Uma notícia histórica e de fôlego para o meio ambiente! A Amazônia registrou, no primeiro semestre de 2026, a menor área com sinais de desmatamento detectados por satélite em dez anos. Os dados animadores são do Sistema de Detecção de Desmatamento em Tempo Real (Deter), do Inpe (Instituto Nacional de Pesquisas Espaciais).
Ritmo em queda e recorde histórico
Entre os meses de janeiro e junho, o monitoramento identificou 1.295 km² de áreas sob alerta de perda de vegetação nativa no bioma amazônico. Trata-se do menor patamar para o período desde o início de toda a série histórica do Deter, que começou em 2016. O resultado representa uma redução expressiva de 38% no ritmo de abertura de novas derrubadas em comparação com o mesmo período do ano passado, comprovando a eficácia do aumento da fiscalização.
Cerrado acompanha redução, mas exige atenção
O Cerrado também apresentou ótimos indícios de recuperação.
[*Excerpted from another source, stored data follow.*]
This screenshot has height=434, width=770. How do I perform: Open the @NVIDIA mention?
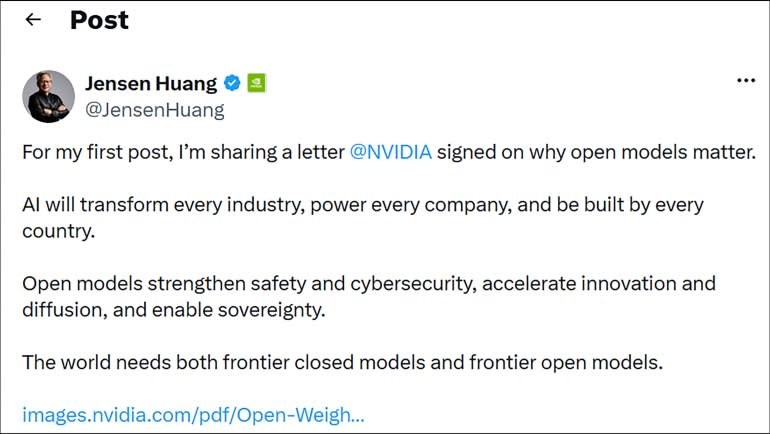pyautogui.click(x=391, y=152)
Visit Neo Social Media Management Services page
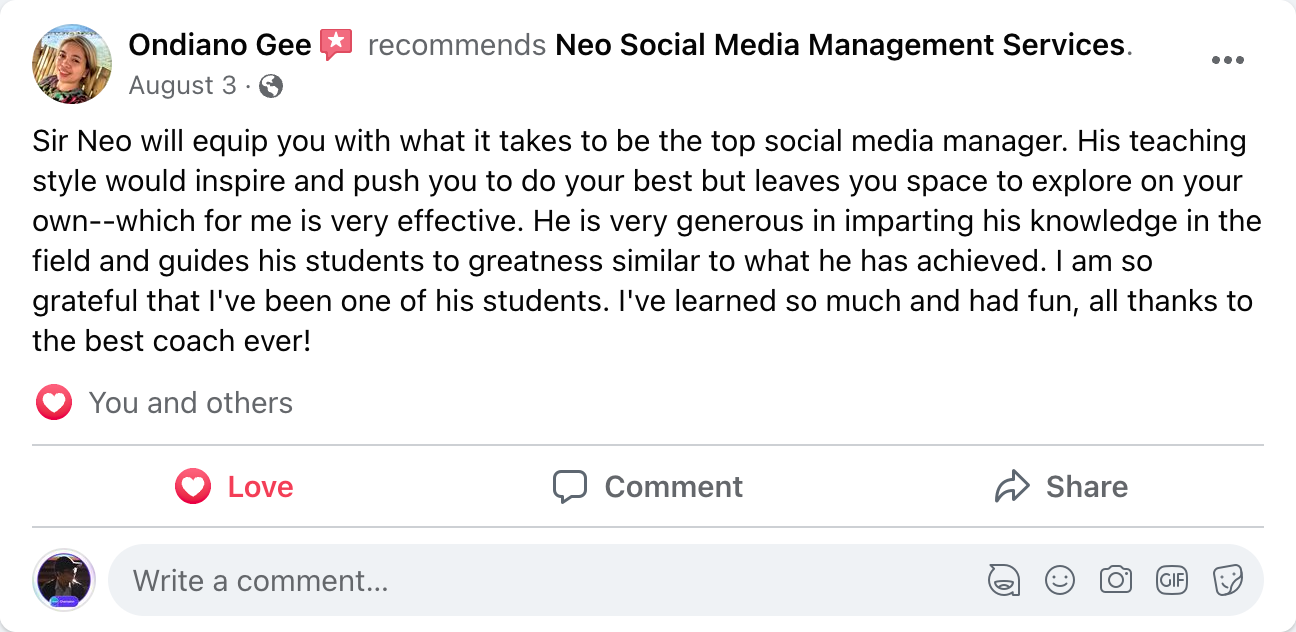The image size is (1296, 632). [x=840, y=45]
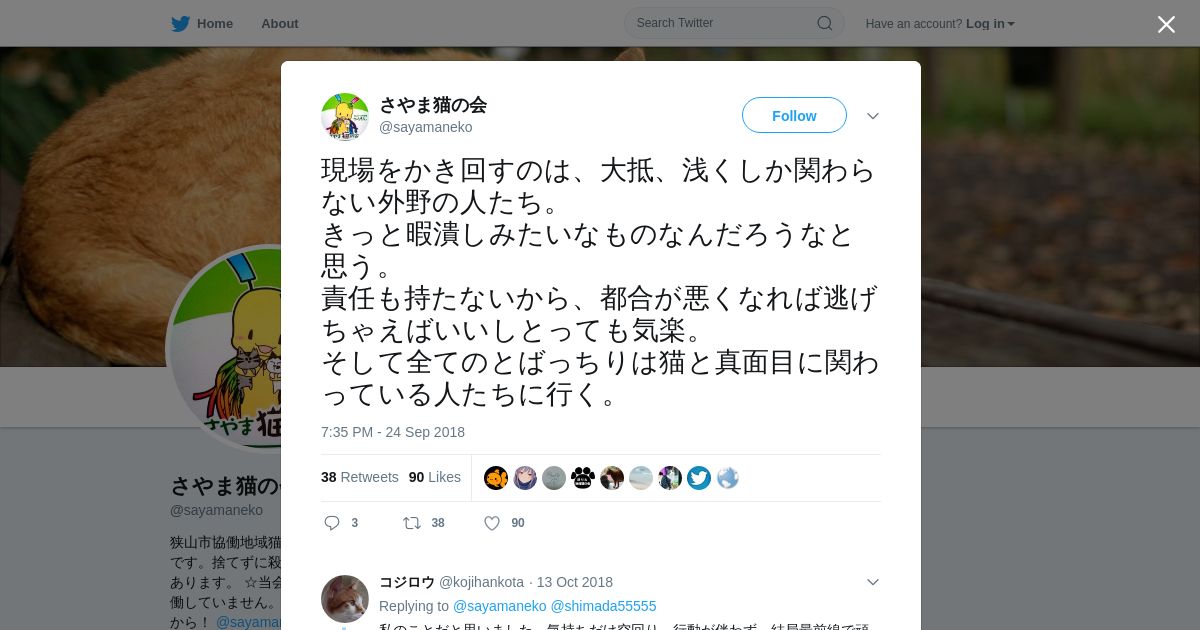Open the paw print liker avatar
Viewport: 1200px width, 630px height.
583,478
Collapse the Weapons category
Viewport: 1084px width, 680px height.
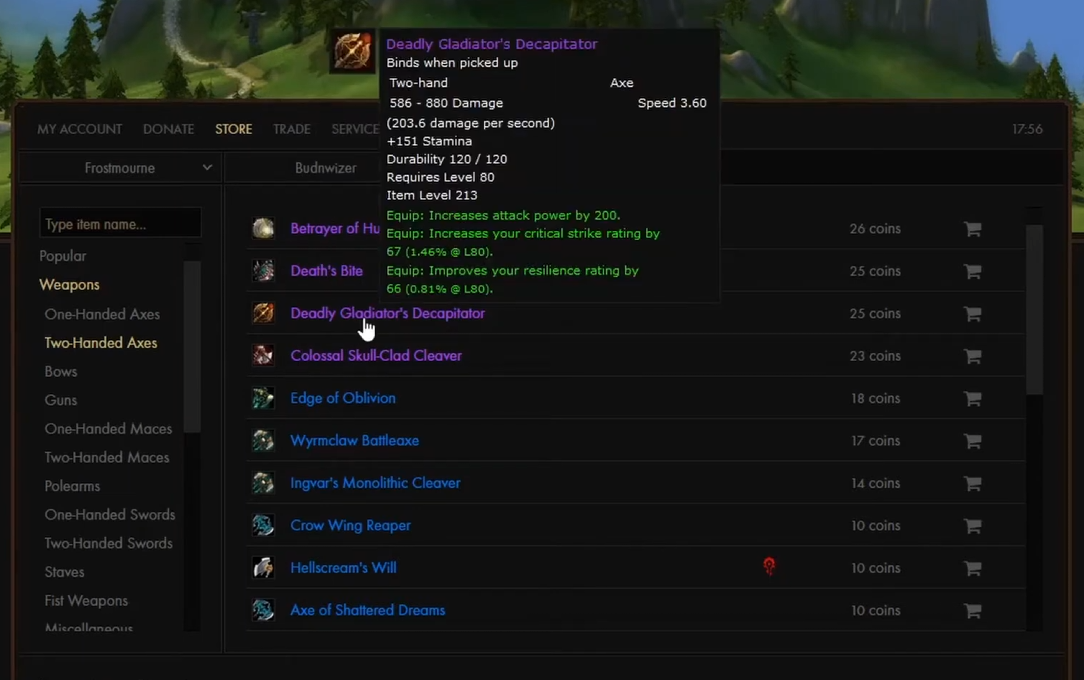tap(69, 285)
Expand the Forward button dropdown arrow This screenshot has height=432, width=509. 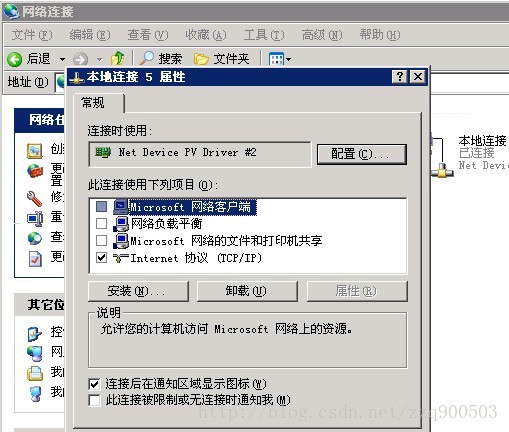pos(99,60)
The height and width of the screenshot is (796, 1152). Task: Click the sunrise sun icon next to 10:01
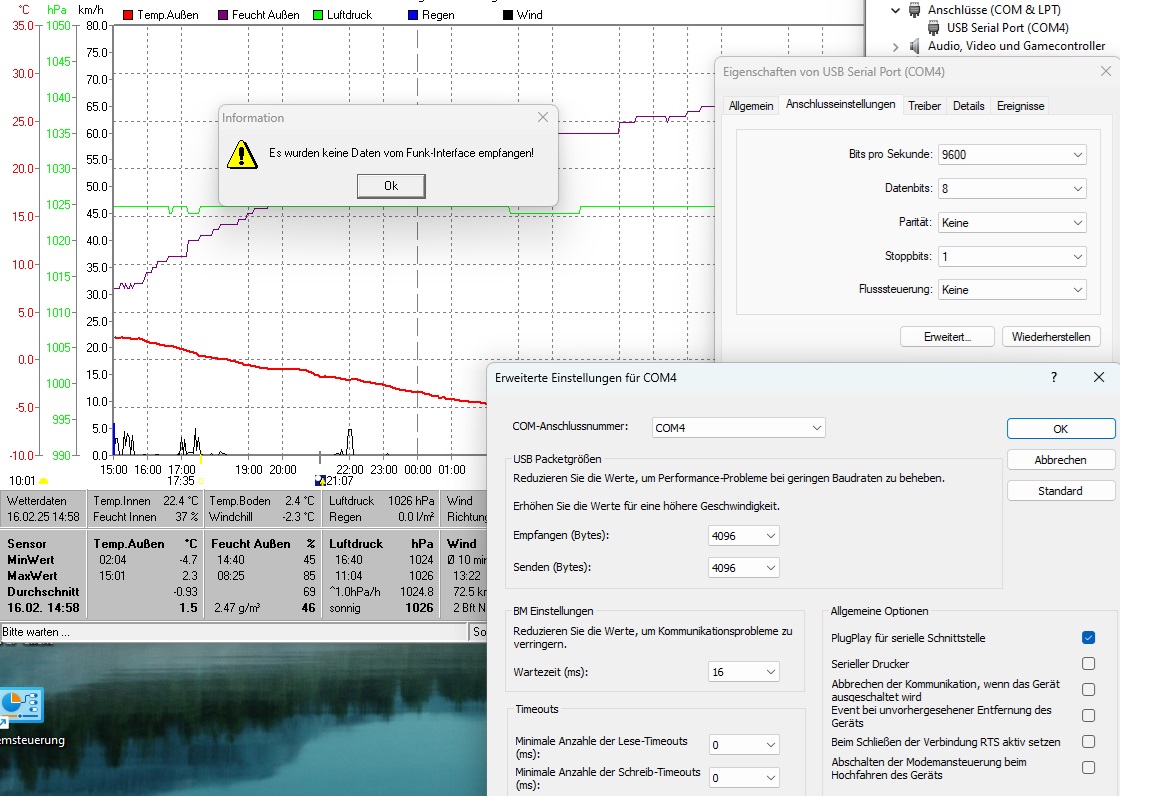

Nos primeiros seis meses deste ano, foram registrados 3.142 km² de áreas com indícios de retirada da vegetação, marcando o menor valor para o primeiro semestre desde 2021 (uma queda de 6%).
Apesar da melhora expressiva nos dois biomas, o Cerrado ainda acende um sinal de alerta por concentrar a maior área total sob monitoramento — um volume cerca de 2,4 vezes maior que o registrado na Amazônia.
Vale lembrar que o Deter serve como um termômetro ágil para orientar os órgãos de combate aos crimes ambientais, enquanto a taxa oficial e definitiva de desmatamento consolidado no país será apresentada posteriormente pelo sistema Prodes, também do Inpe.